» CONSEGNA SCRITTA: Prosegui il brano sul pensiero di Alberto dal punto in cui si interrompe.

» BRANO FORNITO:
Alberto è convinto che i conflitti tra ragione filosofica e ragione teologica siano causati da deroghe alla necessità naturale dovute al libero intervento di Dio sul corso della natura. Al di là del suo valore epistemologico, la posizione di Alberto ha un dirompente rilievo politico-culturale, perché, nonostante riconosca come ultima istanza di verità la rivelazione del teologo, ne delegittima di fatto la presunzione di competenza filosofica legalizzando in blocco la teologia pagana. Alla base della speculazione di Alberto sta una solida e articolata filosofia della natura, assai lontana dalla tradizionale interpretazione simbolica allora diffusa tra i suoi colleghi della Facoltà di Teologia. L’universo è, secondo Alberto, governato da leggi naturali dipendenti dagli influssi esercitati dagli astri sul mondo terreno attraverso i loro movimenti. In questo cosmo governato da un tipo di necessità astrologico-ermetizzante, compete all’uomo una posizione particolare in virtù dell’intelletto che lo fa libero e lo rende nesso tra Dio e mondo. Alberto argomenta la libertà e la dignità dell’uomo sia attraverso un’analisi teologica, che mediante un’analisi filosofica dell’universalità della ragione condotta sotto l’influsso di Averroè. L’uomo, infatti, in quanto immagine di Dio, è un essere dotato di intelletto e in questo risiede la sua peculiarità. Nell’esercizio della ragione, l’uomo comprende che il suo intelletto in quanto tale, ovvero a prescindere dal fatto di essere l’intelletto di un uomo determinato, ha un’origine divina, nella cui scoperta consiste, secondo Alberto, la vera felicità dell’uomo. Si tratta però di un tipo di perfezione intellettuale a cui tutti gli uomini possono aspirare in quanto esseri dotati di ragione, ma che non tutti possono raggiungere a causa di impedimenti fisici o morali. Destinatario del messaggio albertino non è dunque l’uomo in quanto tale, ma piuttosto lo scienziato e il filosofo.

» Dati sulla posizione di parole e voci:

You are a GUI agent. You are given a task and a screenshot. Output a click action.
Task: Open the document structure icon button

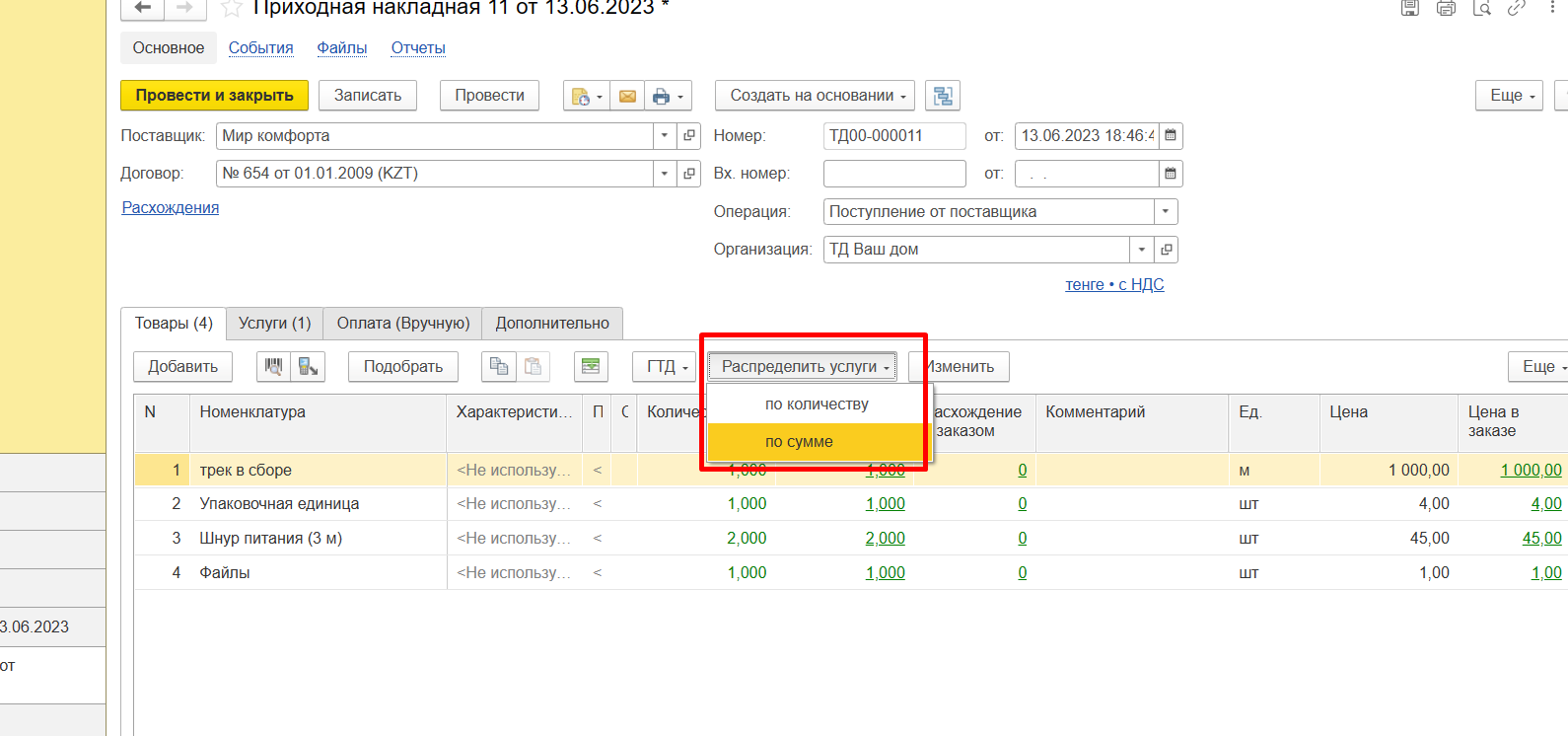pos(943,96)
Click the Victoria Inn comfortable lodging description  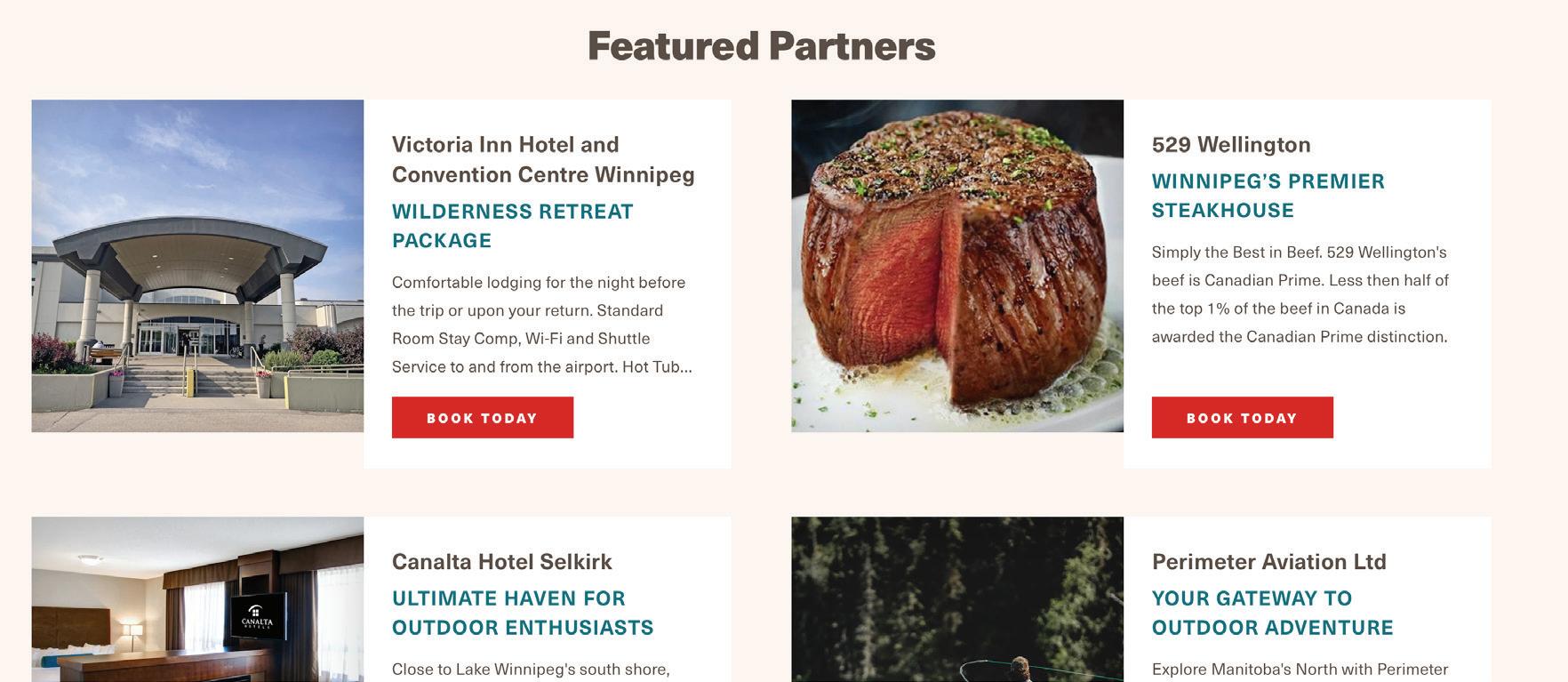[542, 325]
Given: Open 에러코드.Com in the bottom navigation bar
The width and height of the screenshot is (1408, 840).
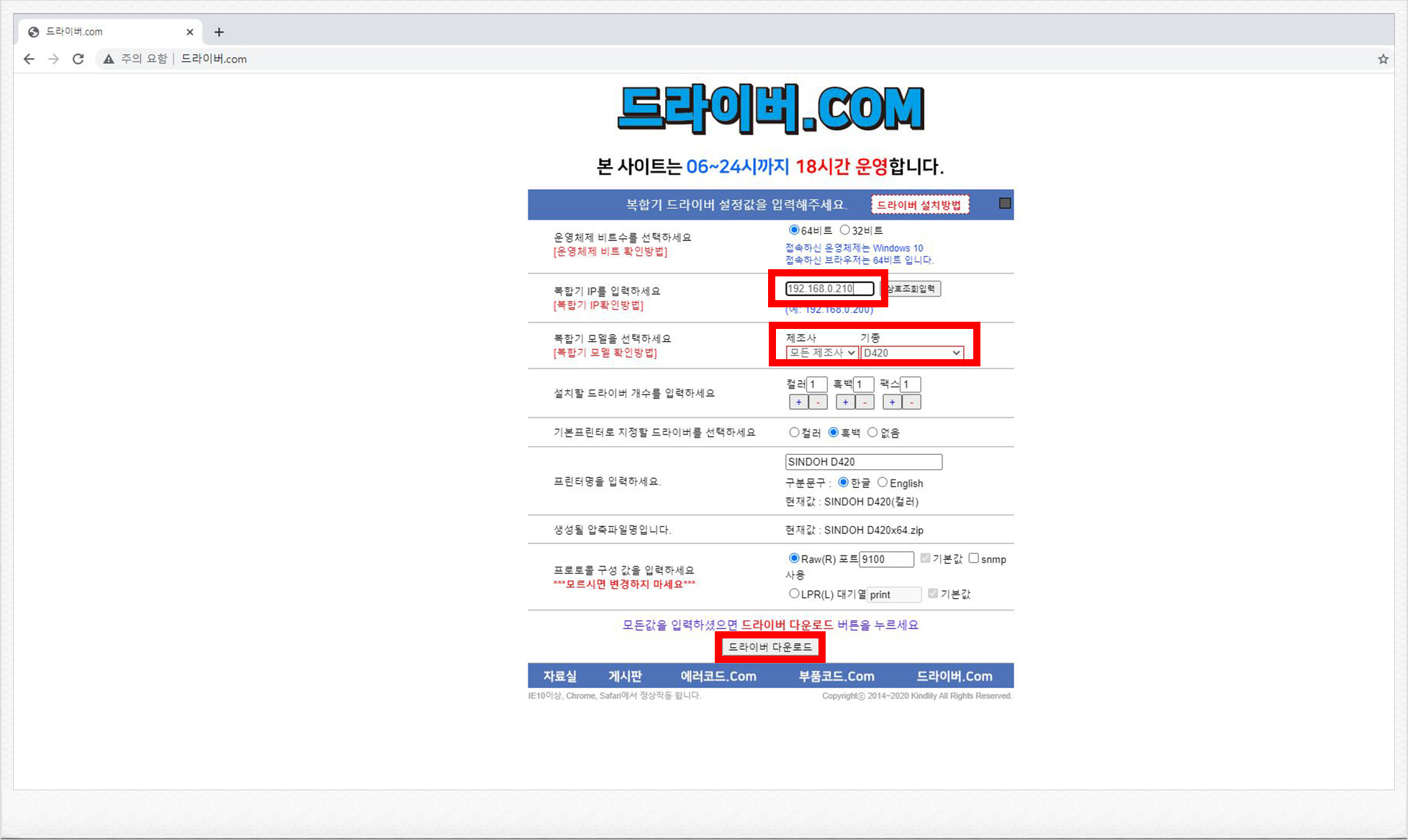Looking at the screenshot, I should pos(718,676).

» RISPOSTA ALL'ESERCIZIO:
La dottrina albertina dell’intelletto e della felicità mentale, nella quale confluiscono motivi averroistici, aristotelici, neoplatonici ed ermetici viene ripresa e sviluppata dalla cosiddetta Scuola di Colonia, ovvero da alcuni Domenicani tedeschi che a vario titolo frequentano lo Studium generale. Di questo gruppo di intellettuali fanno parte Nicola di Strasburgo, Giovanni Picardi di Lichtenberg, Enrico di Lubecca, Ulrico di Strasburgo, Teodorico di Freiberg, Meister Eckhart e Bertoldo di Moosburg, le cui opere sono in massima parte ancora inedite o poco conosciute.
Il primo dei discepoli di Alberto Magno è Ulrico di Strasburgo, che segue le sue lezioni a Colonia. Ulrico è autore di un’imponente opera in sei libri Sul Bene sommo (De summo bono), che rivela un influsso notevole del testo dello Pseudo Dionigi Aeropagita Sui nomi divini (De divinis nominibus) e soprattutto delle opere di Alberto. A lungo considerato un semplice epigone del maestro domenicano, Ulrico è un importante anello di congiunzione tra l’originale pensiero albertino e il suo successivo sviluppo. La differenza tra provvidenza naturale e provvidenza volontaria, che fonda la differenza tra il metodo teologico e quello filosofico, l’intelletto come primo nome di Dio, la tecnicizzazione del concetto di causalità essenziale, sono temi presenti in nuce nella produzione albertina, ma che con Ulrico divengono i temi di una filosofia che si suole indicare come “tedesca”.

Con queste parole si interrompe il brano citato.